Why? Because the skeptics underestimated you, they underestimated us, and they completely missed what was at stake.
I’ll take that last point first. You will by now not be surprised to learn that I write emails to my colleagues as well. Lots of them. And in my email to the faculty and staff last summer, I started with first principles. IU Bloomington is a particular kind of institution, one that is comparatively rare in the broad ecosystem of higher education. Of the over 5,000 institutions of higher education, only 63 are classified at the highest levels of research, and we are among them. No one in any other sector of our world does the kind of work we do at research-intensive, residentially based universities. I believe so deeply in the mission of this kind of university that I, like many of my colleagues, have given my entire life to it. And the need to assemble, in person, defines a university committed to research and residential education.
On this campus, we do foundational research that advances the actual frontiers of knowledge, the kind of work on which all other advances are built. If humans solve the challenges posed by this virus, whether they be medical, social, behavioral, or equitable, it will doubtlessly be because of the foundations built within research universities like this one. Indeed, Thomas Brock, a professor of microbiology here in the 1960’s, made a discovery with the aid of his undergraduate research assistant that was essential to the invention of the process behind the gold standard in Covid-19 testing, the PCR test.

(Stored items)
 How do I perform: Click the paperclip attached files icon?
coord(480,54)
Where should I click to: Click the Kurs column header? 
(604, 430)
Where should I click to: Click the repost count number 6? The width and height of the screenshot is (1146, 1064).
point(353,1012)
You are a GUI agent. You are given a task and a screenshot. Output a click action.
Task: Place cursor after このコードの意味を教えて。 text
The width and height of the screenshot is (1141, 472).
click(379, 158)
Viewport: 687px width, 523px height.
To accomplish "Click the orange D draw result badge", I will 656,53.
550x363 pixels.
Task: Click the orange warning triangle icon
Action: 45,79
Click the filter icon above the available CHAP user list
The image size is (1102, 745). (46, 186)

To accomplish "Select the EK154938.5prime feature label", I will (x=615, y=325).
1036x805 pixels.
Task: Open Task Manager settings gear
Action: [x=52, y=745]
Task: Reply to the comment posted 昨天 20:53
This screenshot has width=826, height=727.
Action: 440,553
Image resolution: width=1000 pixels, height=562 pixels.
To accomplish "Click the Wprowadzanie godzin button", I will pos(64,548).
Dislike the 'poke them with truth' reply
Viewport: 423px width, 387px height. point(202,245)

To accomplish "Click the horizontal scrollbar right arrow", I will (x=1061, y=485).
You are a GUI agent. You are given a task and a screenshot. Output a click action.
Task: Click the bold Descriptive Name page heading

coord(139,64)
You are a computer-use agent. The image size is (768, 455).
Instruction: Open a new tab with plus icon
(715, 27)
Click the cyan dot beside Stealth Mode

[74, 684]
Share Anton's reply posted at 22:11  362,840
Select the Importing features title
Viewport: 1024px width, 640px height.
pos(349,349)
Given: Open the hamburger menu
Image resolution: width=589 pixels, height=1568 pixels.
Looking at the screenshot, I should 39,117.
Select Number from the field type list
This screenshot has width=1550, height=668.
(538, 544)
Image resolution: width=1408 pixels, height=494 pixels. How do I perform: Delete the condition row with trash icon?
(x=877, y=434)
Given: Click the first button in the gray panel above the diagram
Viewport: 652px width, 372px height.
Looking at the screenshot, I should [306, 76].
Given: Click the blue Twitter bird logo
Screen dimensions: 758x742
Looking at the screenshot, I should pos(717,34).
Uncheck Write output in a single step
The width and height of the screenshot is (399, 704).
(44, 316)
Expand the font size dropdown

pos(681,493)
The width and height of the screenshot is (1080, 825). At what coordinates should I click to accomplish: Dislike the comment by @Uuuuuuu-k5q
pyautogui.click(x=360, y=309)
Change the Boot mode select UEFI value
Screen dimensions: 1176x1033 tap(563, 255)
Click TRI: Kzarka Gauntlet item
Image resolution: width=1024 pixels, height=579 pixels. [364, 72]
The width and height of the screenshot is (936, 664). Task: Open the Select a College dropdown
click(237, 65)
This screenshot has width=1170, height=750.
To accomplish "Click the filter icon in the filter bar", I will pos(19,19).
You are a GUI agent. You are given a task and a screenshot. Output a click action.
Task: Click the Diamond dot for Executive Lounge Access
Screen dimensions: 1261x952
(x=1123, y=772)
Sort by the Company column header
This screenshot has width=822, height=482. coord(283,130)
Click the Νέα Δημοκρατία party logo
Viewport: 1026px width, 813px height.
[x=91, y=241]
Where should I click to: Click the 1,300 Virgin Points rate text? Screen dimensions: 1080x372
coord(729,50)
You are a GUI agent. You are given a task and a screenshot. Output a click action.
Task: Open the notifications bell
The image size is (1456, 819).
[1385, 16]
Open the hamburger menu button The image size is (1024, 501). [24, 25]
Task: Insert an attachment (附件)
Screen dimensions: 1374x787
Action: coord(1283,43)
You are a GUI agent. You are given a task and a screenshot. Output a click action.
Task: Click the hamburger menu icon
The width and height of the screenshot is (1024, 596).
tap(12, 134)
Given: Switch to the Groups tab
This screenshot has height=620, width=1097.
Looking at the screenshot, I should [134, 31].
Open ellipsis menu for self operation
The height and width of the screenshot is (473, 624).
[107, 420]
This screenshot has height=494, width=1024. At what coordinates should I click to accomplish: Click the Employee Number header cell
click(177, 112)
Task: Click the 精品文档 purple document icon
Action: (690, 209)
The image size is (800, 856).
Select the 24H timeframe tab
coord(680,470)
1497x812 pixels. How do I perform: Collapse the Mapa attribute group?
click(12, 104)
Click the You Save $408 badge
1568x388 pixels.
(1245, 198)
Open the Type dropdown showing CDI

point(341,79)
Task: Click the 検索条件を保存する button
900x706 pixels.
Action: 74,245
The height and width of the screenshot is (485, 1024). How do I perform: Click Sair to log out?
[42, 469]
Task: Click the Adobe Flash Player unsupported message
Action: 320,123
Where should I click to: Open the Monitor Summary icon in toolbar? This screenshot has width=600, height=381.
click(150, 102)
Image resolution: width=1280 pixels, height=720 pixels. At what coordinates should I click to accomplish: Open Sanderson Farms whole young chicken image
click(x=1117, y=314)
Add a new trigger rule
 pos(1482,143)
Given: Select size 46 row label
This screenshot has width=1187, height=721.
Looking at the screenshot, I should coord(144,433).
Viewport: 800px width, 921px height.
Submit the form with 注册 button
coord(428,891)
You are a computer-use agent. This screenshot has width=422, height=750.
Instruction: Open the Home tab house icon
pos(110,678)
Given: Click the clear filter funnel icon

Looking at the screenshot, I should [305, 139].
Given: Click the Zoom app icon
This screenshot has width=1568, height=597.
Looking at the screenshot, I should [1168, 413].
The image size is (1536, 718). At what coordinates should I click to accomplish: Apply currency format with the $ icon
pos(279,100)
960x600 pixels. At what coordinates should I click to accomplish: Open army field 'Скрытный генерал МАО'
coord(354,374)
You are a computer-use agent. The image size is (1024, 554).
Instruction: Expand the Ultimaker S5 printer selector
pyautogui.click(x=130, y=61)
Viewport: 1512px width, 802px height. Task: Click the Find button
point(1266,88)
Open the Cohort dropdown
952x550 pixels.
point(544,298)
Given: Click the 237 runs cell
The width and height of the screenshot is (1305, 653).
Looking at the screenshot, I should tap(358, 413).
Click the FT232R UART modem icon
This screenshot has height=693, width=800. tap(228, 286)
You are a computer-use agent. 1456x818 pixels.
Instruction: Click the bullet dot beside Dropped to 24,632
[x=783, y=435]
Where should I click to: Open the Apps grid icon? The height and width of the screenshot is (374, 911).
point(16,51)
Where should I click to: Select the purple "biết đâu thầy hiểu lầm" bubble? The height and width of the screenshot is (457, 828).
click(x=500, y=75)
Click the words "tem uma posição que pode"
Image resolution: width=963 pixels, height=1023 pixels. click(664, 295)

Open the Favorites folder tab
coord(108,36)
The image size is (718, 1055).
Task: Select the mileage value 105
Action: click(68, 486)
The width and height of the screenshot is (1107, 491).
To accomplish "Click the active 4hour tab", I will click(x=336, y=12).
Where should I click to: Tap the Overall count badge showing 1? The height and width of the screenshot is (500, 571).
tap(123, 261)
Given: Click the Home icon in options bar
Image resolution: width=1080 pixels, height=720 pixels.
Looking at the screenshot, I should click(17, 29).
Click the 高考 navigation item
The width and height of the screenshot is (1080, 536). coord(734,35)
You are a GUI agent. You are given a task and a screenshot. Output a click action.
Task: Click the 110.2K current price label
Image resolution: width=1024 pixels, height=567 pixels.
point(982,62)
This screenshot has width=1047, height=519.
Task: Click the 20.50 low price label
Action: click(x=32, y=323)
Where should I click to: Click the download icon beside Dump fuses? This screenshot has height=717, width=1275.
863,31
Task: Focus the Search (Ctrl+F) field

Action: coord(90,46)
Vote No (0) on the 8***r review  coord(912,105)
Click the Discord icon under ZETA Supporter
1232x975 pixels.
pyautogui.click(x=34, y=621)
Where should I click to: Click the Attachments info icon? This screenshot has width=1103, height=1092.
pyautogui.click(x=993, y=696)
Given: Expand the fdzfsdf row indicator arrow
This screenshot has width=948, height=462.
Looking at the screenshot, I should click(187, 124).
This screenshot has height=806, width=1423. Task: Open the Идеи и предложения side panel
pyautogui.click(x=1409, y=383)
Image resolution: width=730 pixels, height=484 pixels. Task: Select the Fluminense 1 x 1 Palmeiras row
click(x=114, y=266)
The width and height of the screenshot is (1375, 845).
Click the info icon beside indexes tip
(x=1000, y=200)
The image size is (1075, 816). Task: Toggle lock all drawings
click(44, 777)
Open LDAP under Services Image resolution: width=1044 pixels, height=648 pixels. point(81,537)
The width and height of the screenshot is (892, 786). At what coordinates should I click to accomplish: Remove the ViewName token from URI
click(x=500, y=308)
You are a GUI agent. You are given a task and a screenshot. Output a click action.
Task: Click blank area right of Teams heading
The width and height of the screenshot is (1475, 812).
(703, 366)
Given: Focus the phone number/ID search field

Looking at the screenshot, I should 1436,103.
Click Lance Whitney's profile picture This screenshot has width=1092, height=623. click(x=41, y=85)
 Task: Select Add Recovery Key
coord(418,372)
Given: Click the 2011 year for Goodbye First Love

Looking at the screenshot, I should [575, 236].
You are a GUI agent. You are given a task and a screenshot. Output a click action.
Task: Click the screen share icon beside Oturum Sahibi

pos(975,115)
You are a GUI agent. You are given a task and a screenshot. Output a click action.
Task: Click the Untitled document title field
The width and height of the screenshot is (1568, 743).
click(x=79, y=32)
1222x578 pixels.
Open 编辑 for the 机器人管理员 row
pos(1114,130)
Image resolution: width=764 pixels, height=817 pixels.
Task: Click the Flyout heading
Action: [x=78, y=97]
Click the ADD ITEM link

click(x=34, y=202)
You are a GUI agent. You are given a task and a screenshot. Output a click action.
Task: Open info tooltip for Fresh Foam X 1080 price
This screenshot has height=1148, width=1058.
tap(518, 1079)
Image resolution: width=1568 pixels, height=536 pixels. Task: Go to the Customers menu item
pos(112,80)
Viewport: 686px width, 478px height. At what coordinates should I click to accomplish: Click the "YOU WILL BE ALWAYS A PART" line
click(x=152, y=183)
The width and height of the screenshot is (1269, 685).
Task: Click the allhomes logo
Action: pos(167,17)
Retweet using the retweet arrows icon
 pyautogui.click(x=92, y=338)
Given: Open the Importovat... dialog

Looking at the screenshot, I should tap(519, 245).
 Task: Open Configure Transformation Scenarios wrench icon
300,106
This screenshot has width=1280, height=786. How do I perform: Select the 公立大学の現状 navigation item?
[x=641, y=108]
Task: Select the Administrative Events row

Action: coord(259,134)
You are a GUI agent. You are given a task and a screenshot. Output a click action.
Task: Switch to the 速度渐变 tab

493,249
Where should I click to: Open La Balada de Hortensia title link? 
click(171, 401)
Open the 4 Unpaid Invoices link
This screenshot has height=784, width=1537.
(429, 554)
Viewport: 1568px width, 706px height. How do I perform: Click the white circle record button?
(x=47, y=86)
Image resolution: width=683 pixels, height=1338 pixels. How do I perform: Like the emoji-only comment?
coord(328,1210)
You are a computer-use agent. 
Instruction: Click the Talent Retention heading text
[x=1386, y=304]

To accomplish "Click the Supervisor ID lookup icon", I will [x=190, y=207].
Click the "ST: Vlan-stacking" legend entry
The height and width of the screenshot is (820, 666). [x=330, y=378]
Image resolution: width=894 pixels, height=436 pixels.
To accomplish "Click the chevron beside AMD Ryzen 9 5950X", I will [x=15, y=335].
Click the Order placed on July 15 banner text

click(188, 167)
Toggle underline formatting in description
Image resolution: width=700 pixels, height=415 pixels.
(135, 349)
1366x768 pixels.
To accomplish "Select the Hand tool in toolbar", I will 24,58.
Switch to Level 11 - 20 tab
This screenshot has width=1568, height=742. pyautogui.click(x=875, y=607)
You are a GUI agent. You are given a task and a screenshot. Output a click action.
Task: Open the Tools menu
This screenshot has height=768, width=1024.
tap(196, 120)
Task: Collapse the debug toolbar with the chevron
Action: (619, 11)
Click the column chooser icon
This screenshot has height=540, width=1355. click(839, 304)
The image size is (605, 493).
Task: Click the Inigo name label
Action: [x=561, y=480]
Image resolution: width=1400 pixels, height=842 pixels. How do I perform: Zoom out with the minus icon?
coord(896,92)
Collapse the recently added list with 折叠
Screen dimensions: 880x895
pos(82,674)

EXERCISE AIM:
Extend the passage on IU Bloomington's research mission beyond its last sentence, keeping its voice and line of argument.

RESPONSE TO THIS EXERCISE:
Much of what we do requires access to archives, studios, libraries, specialized equipment, collections, and laboratories—the very physical facilities that, with our classrooms, comprise a university of our kind. Without that access, much research grinds to a halt as does the education of the next generation of researchers and teachers, our graduate students. The creation of some kinds of knowledge stops altogether. The transmission of the skills necessary to create knowledge is seriously hampered. Much of what we lose is irretrievable, or retrievable only after making up for losses that could easily be measured in years.
In addition, this campus is founded on residential education. We believe in residential education because relationships among faculty, staff, and students catalyze intensive and powerful learning, for both undergraduate and graduate students. Students come from around the world to work with our faculty—particular faculty, actual individuals—and to study specific fields and disciplines that are unavailable elsewhere or available elsewhere with less quality and at greater cost. The communities of learning that we create and nurture on our campus are precious, and when you were forced from them that fateful spring, we were anguished to lose you.
For our students—for all of you— the necessary abandonment of our campus in the wake of the pandemic came with heartache and disruption that you well comprehend. I know many of you felt ripped from this community, your lives interrupted, and the lack of presence of your teachers and classmates a horrible loss that made a frightening and anxious situation harder to bear. That loss was absolutely necessary, and universities were leaders in this country in recognizing and acting on the risks. But we knew that by last summer, for you, our students, this pandemic had already been life-altering and life-defining, and a great many of you wanted desperately to return in some fashion.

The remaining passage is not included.